Er wordt een positief sociaal effect verwacht, aangezien de bescherming van deposanten en beleggers zal worden versterkt en werknemers van kredietinstellingen die als klokkenluiders optreden, een betere bescherming zullen genieten.

Deze opties zijn in overeenstemming met de gemeenschappelijke doelstellingen van de belangrijkste jurisdicties binnen de G20 om de regulering van en het toezicht op de financiële sector te versterken en zullen naar verwachting een positief effect hebben op het mondiale concurrentievermogen van de EU.

5.3.2.Effecten van de opties die de voorkeur genieten: corporate governance

De opties ter verbetering van de corporate governance die de voorkeur genieten, zullen het nemen van buitensporige risico's door kredietinstellingen helpen vermijden en het faillissementsrisico helpen verkleinen. Dit zou zowel de weerbaarheid van de banksector als het beleggersvertrouwen ten goede komen. Derhalve zou het effect op de kredietinstellingen en op alle belanghebbenden (deposanten, aandeelhouders en schuldeisers) positief moeten zijn.

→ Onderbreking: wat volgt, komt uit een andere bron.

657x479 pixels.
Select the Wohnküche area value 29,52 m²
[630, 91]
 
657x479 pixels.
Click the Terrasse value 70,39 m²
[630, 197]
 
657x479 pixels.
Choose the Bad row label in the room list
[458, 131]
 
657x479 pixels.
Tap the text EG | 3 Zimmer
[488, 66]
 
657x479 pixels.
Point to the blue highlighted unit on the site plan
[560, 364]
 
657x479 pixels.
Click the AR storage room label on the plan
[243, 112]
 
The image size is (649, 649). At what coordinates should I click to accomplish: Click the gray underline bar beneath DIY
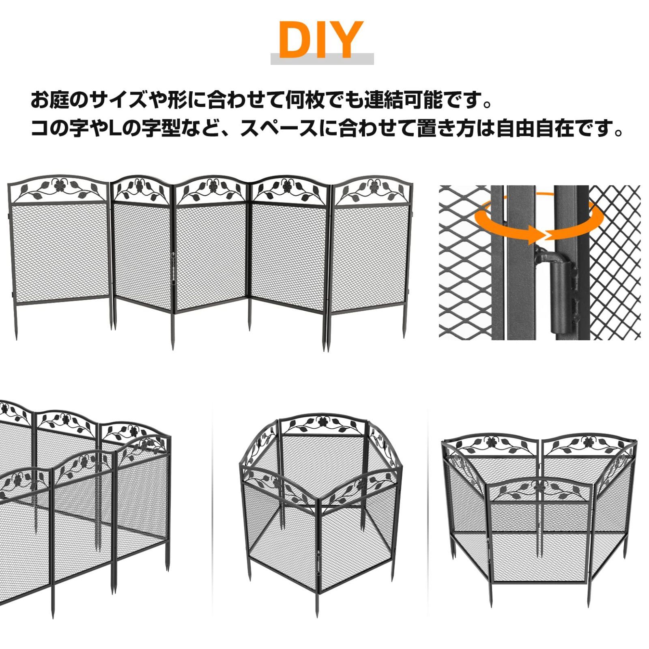click(x=322, y=59)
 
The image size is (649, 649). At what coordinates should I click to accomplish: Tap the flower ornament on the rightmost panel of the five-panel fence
click(x=372, y=186)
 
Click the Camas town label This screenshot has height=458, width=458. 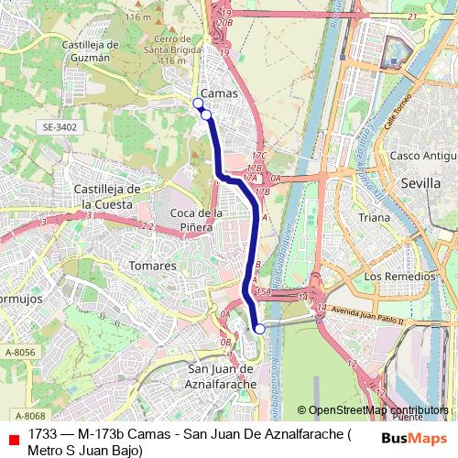pos(218,93)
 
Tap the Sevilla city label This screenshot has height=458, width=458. pos(421,183)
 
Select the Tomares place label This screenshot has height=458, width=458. pos(154,266)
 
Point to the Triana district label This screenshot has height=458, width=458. pos(374,218)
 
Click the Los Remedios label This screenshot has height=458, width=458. pos(398,276)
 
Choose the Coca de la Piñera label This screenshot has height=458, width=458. pos(197,219)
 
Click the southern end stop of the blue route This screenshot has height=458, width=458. pos(259,328)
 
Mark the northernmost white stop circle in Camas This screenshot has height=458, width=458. pos(198,104)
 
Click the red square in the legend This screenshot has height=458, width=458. pos(11,439)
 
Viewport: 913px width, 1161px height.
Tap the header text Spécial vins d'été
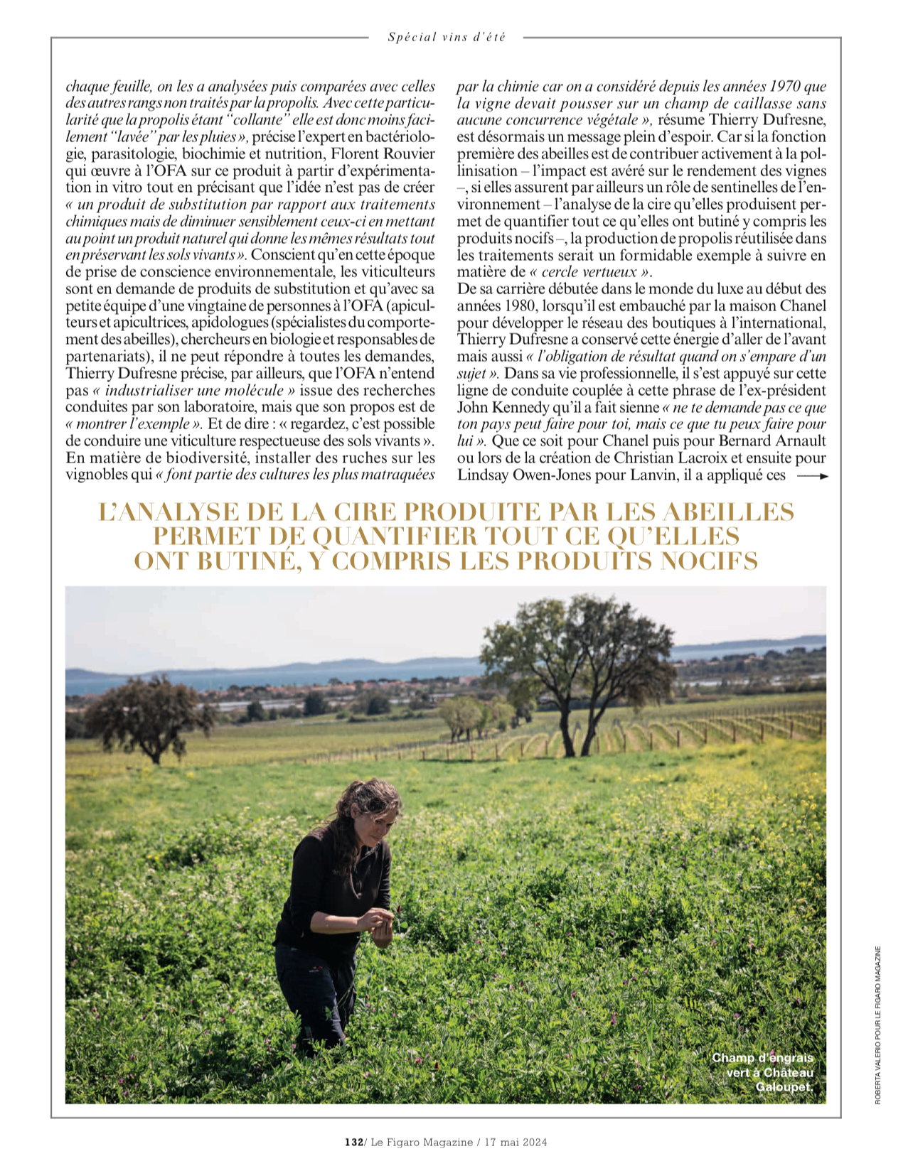click(447, 37)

Op macro-economisch niveau zou een degelijk risicogovernancesysteem van kredietinstellingen bijdragen tot het vermijden van toekomstige crisissen, alsook het vertrouwen in het bankwezen en de efficiëntie van de financieringsmechanismen van kredietinstellingen vergroten, hetgeen de economische groei zou doen versnellen.

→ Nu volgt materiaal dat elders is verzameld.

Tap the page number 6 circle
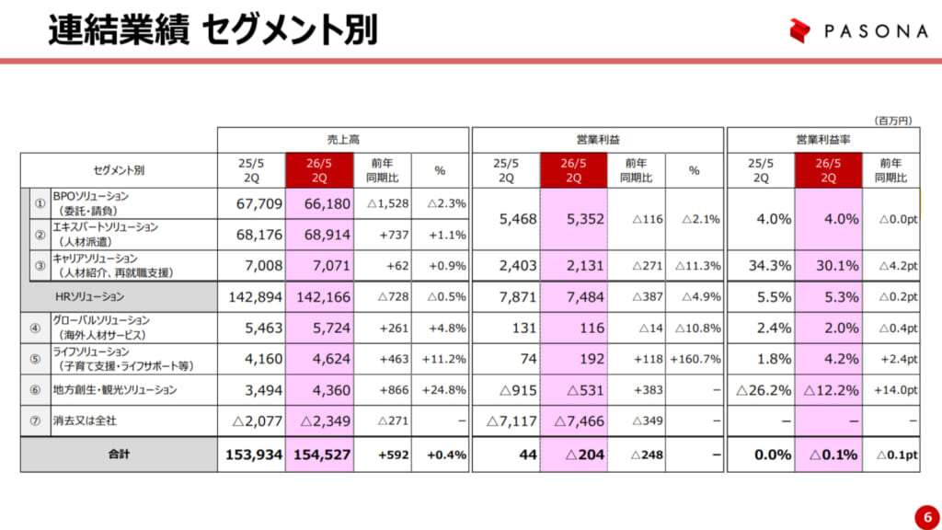click(923, 513)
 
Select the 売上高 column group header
click(343, 140)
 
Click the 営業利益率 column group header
click(822, 140)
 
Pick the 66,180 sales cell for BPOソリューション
click(319, 203)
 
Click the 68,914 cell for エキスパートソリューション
click(319, 235)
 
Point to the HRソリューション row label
click(90, 297)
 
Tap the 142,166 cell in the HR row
click(319, 297)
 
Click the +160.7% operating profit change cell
click(695, 359)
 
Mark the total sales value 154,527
click(319, 455)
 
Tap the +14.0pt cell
click(896, 390)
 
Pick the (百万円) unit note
click(892, 121)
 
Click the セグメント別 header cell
click(119, 170)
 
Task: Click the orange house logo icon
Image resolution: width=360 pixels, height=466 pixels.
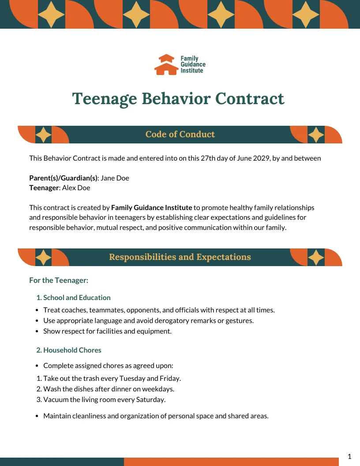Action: pos(166,64)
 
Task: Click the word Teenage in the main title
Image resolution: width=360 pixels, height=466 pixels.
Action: pos(105,99)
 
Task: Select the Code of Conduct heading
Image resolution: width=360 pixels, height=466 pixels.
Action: pos(180,135)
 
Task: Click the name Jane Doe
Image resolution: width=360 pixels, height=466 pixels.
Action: pos(115,178)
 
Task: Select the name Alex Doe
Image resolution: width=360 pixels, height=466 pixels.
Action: pos(76,188)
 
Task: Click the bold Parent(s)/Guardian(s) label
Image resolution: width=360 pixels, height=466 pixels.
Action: pos(63,178)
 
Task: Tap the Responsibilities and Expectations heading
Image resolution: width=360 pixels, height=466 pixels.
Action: pos(180,257)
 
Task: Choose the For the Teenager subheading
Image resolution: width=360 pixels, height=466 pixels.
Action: pos(59,280)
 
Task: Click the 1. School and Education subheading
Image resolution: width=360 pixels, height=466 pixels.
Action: pos(73,298)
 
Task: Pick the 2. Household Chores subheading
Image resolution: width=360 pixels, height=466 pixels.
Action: pos(69,350)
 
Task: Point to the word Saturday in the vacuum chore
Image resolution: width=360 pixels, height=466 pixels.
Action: pos(150,400)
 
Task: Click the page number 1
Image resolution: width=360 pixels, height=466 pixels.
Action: pos(349,457)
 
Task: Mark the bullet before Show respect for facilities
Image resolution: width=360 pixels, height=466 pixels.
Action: pos(38,331)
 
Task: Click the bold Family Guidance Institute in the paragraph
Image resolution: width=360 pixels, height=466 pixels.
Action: pos(152,207)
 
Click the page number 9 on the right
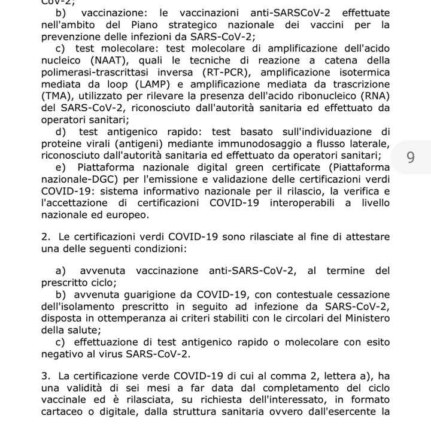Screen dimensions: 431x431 (x=410, y=157)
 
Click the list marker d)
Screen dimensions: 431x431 (x=61, y=132)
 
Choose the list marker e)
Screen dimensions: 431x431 (x=61, y=168)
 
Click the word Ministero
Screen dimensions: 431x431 (x=360, y=318)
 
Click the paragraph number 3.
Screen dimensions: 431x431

De invoering van maatregelen inzake diversiteit in de samenstelling van de raad van bestuur zal waarschijnlijk een positief effect hebben op het genderbeleid van de EU, glazen plafonds doorbreken en de toegang tot leidinggevende functies in ondernemingen voor vrouwen helpen openstellen. Deze maatregelen zouden een positief effect op de werkgelegenheid van vrouwen kunnen hebben.

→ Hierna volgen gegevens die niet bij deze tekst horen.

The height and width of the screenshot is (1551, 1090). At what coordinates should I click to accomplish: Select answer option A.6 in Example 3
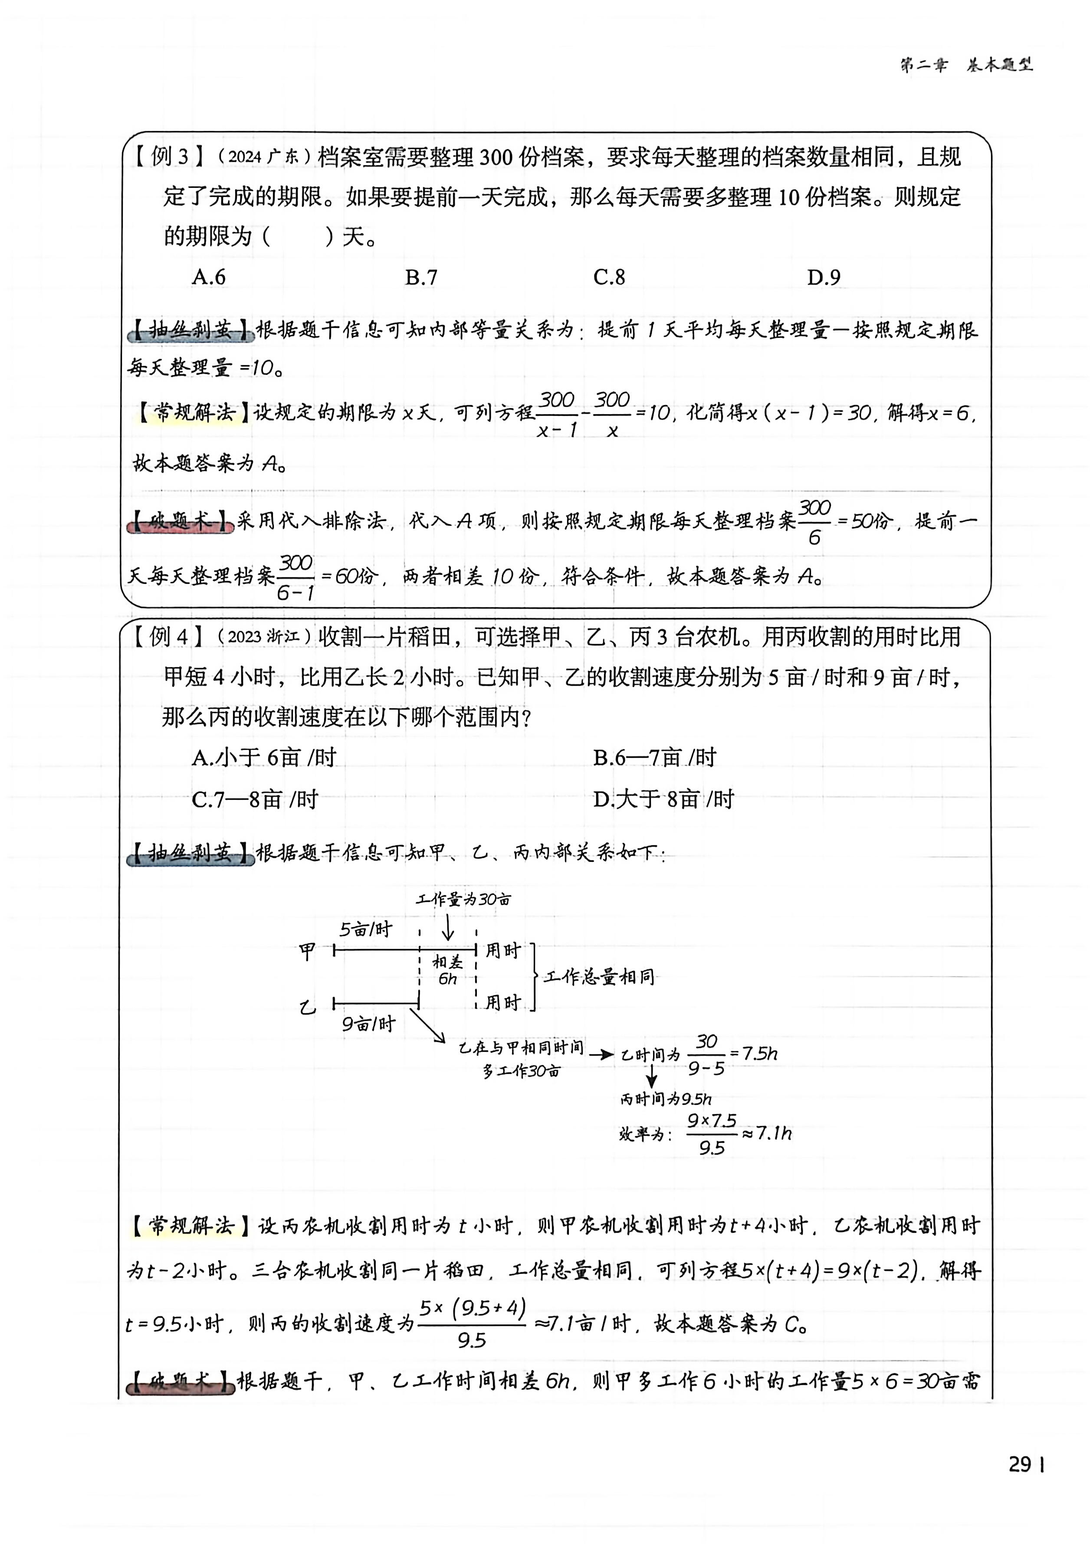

De optie die de voorkeur geniet, zou aanvullende administratieve lasten voor kredietinstellingen en toezichthouders met zich mee kunnen brengen. Deze kosten zouden echter beperkt moeten blijven en evenredig zijn met de algemene doelstelling. Om de potentiële regelgevingslast te verminderen, zou het evenredigheidsbeginsel moeten worden toegepast, waarbij rekening wordt gehouden met de omvang en complexiteit van de werkzaamheden van kredietinstellingen.
6.Monitoring en evaluatie

Als hoedster van het verdrag zal de Commissie nagaan hoe de lidstaten de wijzigingen in de Richtlijn Kapitaalvereisten implementeren. De gevolgen van de toepassing van de wettelijke maatregelen betreffende de sanctieregeling zullen op grond van de volgende hoofdindicatoren worden geëvalueerd:

- aantal opgespoorde schendingen en aantal opgelegde sancties;

- praktijken van de nationale bevoegde autoriteiten inzake het opleggen van sancties.

Wat corporate governance betreft, kan de verwezenlijking van de verwachte voordelen van nieuwe voorschriften op zich laten wachten en zal de mate waarin deze voordelen zullen worden gerealiseerd, afhangen van de wijze waarop de kredietinstellingen de nieuwe vereisten uitvoeren. De Commissie zal de toepassing van de relevante bepalingen van de Richtlijn Kapitaalvereisten monitoren via de EBA en aan de hand van een uitgebreide en permanente dialoog met alle belangrijke belanghebbenden, met inbegrip van de marktdeelnemers (kredietinstellingen en beleggers). De Commissie kan ook gebruikmaken van de resultaten van door belanghebbenden uitgevoerde studies.

1COM(2010) 716 definitief.

2COM(2009) 114 definitief.

3COM(2010) 284 definitief.

4Werkdocument van de diensten van de Commissie – 'Corporate Governance in Financial Institutions: Lessons to be drawn from the current financial crisis, best practices', SEC(2010) 669 definitief.